Thursday 17 July 2014

Are Auctions Better Than Bidding Wars?


Most people in Canada associate auctions with art, your grandma's antique dresser, or maybe some cattle. Lightning speed auctioneers take bids working the crowd up into a frenzy until they have reached the highest bid for that prized item. In some U.S. states, a few areas in Canada, and in countries like Australia, an auction is also a way to sell your home.

There are many ways to auction a property, but generally an auctioneer has an opening bid or some may even have a minimum starting price they are willing to accept before taking higher bids. This style of home buying doesn't have to happen at an auction house. In Australia, it can happen at a brokerage or even at someone's house. Not every property goes to auction. Like here in Canada, it would only attract the kind of houses that would likely draw in multiple offers in a given market. Recently, there has been more of a push for Canadians to adopt this Australian way of selling properties. Why? you may ask. Is there something wrong with how we sell properties here in Canada?

Well, some buyers feel that there is something wrong. They do not like the secrecy with how bidding wars happen in in-demand cites like Toronto. An auction is different and more transparent.  In an auction, you may start the bidding off for a house at $750,000. Let's say you have several bids and the highest bidder lands on $825,000 to buy this property. No one at the auction is willing to go higher. All buyers know exactly how much the seller will be receiving for the house, and they have decided not to go higher.

In Toronto, we often hold back offers until a certain day where we present the offers to our sellers. We may list the house at $750,000 and receive five offers. The difference here is that none of the five buyers know what the other buyer has offered. So, the top bidder may be $80,000 higher than the second place bidder. In an auction situation, the top bidder would know all of the other bids as they roll in.

Now, the auction system does not necessarily mean you will have lower bids resulting in a lower sale price. In fact, the adrenaline of the auction has been known to boost prices higher than market value. Sydney, Australia does, after all, have higher prices than here in Toronto.

Still, there is a transparency there that may put some of the buyers at ease. Some will argue that they don't like to have others know what they are bidding on a property. Canada is a place that does value privacy more than other countries, even in this day and age where privacy is becoming less prevalent.

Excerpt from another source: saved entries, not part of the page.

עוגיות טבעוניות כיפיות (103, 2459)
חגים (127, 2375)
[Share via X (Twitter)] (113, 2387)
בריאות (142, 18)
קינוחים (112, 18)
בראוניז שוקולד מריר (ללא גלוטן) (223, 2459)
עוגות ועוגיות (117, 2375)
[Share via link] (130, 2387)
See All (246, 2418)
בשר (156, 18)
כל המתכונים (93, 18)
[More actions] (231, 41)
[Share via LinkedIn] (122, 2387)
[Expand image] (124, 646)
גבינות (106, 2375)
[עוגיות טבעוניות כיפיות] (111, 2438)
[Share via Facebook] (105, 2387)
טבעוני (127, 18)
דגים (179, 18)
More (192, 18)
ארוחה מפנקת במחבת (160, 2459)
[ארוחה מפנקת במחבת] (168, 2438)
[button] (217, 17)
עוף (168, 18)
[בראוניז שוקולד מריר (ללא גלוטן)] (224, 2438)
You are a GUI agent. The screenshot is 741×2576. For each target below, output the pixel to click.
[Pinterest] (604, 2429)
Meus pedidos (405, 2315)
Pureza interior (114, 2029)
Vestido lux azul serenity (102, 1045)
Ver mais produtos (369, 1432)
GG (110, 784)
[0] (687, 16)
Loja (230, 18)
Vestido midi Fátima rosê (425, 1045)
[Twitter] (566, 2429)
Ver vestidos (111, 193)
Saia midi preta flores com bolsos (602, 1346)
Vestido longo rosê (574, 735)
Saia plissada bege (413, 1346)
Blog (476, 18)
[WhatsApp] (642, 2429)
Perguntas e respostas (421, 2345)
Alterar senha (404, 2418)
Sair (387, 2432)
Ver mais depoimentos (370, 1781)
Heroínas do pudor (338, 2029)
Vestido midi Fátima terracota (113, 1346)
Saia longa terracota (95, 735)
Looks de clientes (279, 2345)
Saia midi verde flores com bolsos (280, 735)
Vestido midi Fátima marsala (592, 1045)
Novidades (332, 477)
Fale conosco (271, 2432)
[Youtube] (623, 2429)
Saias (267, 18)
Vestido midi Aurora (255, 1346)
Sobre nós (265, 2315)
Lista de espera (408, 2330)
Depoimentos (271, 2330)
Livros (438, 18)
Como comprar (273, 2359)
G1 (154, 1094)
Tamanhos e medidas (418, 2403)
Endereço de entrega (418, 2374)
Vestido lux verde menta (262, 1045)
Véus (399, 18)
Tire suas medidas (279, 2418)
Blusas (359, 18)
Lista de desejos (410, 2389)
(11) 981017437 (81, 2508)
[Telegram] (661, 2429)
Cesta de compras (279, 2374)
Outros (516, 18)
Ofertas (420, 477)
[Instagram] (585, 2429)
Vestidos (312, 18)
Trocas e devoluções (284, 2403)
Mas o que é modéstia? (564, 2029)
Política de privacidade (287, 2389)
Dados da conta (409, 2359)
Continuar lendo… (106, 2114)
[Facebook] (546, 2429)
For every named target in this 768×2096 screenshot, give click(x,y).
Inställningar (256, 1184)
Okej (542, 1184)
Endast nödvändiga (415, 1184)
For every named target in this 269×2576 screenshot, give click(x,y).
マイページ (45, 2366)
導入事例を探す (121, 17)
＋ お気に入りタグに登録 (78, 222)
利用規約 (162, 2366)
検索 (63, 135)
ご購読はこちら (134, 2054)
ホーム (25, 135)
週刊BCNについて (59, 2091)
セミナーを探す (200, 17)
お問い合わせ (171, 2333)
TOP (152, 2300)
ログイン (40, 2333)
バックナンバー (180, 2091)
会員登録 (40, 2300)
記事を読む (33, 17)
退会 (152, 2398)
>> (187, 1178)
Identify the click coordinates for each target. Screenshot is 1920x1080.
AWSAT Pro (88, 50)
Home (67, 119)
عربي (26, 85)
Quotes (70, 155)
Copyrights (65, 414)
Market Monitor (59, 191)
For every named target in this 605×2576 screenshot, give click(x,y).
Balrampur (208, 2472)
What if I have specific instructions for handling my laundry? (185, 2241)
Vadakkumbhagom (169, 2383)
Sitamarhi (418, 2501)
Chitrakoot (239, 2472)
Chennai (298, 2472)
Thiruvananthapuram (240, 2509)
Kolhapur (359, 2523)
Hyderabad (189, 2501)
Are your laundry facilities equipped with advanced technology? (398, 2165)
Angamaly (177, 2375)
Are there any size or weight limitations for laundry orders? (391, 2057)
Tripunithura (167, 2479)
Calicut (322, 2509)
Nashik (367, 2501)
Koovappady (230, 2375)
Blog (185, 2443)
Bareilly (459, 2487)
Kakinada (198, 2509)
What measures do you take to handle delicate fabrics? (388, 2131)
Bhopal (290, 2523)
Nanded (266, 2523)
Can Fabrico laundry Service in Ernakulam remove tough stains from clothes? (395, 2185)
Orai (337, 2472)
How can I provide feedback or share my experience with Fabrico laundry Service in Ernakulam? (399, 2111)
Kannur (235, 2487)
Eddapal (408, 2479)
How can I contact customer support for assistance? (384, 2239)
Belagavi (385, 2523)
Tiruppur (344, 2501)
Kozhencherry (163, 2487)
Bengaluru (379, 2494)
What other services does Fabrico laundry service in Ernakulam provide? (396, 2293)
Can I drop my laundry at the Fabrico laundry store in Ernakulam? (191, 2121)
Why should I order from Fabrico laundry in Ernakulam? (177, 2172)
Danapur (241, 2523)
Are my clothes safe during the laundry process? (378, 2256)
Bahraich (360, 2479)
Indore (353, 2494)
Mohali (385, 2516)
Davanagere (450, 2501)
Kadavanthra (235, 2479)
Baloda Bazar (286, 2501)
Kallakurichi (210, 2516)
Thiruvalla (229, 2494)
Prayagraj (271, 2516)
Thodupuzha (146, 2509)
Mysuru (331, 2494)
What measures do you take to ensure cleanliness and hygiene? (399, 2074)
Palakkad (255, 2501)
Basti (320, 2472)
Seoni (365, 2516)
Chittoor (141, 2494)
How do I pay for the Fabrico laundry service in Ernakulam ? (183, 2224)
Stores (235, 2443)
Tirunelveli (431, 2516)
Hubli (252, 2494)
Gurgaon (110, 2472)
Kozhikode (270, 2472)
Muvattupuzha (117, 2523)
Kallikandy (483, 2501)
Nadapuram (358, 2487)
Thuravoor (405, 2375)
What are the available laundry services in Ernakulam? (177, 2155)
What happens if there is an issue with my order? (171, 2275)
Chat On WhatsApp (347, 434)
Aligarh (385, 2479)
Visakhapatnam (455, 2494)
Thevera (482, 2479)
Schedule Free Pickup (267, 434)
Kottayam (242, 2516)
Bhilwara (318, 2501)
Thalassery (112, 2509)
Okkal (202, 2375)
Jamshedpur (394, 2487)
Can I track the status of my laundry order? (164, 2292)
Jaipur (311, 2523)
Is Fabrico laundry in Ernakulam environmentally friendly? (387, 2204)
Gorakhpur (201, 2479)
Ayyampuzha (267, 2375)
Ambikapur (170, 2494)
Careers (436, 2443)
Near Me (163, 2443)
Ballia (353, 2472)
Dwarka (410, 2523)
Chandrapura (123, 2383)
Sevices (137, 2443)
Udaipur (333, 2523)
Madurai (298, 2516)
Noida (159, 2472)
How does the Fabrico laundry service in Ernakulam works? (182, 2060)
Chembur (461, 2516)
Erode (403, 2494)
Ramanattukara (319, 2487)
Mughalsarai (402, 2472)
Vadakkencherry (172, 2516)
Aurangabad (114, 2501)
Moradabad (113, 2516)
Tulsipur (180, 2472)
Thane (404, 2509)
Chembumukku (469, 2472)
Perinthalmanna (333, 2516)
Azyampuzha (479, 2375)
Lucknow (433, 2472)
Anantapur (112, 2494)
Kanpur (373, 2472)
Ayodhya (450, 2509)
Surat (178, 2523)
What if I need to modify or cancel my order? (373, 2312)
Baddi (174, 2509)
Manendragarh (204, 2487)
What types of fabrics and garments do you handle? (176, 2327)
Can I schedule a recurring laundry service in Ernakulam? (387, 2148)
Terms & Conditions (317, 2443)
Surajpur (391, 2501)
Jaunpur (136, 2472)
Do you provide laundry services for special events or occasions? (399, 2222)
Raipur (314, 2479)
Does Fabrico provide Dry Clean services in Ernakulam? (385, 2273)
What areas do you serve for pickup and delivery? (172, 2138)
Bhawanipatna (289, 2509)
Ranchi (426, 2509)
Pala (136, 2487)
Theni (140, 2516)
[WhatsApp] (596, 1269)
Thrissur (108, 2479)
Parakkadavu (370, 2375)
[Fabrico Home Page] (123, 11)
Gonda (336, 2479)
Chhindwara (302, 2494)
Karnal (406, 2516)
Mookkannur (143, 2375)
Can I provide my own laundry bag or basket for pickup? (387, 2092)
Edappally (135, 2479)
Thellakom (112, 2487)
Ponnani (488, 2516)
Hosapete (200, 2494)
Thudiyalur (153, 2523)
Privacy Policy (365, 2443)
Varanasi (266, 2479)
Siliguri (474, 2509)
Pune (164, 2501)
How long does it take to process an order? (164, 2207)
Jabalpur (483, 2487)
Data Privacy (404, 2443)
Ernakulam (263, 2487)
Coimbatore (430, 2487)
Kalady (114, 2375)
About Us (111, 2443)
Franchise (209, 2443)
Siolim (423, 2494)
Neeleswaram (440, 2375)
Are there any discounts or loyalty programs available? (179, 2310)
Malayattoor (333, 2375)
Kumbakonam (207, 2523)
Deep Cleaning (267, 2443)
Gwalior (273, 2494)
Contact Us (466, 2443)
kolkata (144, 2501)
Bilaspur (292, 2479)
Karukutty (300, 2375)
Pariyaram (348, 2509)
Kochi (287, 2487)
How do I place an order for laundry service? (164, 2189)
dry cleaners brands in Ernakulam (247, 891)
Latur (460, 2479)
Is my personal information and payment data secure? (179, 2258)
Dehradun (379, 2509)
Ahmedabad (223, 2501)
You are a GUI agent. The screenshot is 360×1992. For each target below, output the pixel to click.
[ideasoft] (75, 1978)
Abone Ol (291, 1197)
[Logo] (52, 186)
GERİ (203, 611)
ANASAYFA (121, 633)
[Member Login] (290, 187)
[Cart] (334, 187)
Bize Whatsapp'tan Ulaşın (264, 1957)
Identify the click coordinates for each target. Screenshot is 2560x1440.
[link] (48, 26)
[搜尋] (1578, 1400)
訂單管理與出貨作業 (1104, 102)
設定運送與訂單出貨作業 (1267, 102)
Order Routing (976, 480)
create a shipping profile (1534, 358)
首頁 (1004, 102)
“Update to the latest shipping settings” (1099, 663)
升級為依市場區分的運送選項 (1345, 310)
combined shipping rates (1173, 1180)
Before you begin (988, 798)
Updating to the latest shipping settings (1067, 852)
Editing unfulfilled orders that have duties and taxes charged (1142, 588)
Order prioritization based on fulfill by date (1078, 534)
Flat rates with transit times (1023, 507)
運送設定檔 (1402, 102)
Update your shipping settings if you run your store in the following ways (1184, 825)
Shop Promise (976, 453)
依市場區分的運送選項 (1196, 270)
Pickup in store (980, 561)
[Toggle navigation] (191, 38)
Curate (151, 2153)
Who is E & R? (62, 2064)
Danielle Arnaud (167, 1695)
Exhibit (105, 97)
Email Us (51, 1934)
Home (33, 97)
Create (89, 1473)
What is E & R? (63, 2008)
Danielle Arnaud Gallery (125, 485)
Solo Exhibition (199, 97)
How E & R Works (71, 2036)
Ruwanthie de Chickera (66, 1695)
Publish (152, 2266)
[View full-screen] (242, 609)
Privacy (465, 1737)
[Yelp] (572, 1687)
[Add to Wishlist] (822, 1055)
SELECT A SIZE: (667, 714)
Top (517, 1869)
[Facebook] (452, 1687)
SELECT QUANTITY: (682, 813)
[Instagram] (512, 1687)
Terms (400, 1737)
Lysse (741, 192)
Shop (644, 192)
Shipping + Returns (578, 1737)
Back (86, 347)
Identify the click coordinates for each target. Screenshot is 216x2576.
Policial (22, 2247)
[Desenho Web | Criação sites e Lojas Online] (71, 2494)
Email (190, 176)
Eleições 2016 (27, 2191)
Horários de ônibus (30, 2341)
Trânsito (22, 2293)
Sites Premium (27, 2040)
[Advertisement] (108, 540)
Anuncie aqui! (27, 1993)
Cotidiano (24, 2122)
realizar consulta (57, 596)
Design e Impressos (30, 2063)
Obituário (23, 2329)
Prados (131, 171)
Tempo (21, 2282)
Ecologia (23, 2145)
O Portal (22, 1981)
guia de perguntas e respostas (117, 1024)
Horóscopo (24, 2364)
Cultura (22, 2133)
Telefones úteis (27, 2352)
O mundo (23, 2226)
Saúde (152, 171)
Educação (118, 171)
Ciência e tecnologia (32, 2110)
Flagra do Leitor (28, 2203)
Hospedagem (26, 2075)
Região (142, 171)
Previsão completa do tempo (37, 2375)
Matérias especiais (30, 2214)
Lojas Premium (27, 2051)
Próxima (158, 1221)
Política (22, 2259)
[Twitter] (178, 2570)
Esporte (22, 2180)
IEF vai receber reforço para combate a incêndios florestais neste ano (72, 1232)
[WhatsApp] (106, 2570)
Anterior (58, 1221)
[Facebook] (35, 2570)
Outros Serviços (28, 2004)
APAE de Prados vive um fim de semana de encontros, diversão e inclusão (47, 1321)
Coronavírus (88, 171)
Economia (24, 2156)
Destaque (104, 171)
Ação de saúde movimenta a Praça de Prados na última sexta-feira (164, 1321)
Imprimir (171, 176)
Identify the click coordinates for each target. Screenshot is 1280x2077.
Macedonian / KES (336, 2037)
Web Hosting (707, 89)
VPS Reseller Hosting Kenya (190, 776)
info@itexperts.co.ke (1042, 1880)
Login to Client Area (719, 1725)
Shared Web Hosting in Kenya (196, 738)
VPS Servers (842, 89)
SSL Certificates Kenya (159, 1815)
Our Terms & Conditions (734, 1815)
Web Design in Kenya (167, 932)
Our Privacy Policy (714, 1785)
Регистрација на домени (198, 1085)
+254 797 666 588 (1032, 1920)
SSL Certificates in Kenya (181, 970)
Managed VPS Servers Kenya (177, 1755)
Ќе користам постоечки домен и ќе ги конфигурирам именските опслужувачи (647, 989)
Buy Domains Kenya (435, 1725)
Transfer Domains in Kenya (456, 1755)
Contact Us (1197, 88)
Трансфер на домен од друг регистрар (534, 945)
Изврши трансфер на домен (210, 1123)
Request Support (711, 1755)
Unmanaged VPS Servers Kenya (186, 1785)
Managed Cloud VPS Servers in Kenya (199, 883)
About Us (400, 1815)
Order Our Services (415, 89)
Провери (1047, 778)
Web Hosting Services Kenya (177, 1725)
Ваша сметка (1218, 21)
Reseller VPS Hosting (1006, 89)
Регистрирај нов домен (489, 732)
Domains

At the end of the day, there have been very few auctions here in Canada as far as real estate is concerned. I don't think it will threaten to change the current Canadian system of selling real estate any time soon. It's true that trends in real estate can change quickly, and we may find ourselves auctioning off our houses in the future. If buyers become more frustrated with our current system of handling multiple offers, then auctions may be selling off more than a prized heifer or a signed space helmet from Neil Armstrong.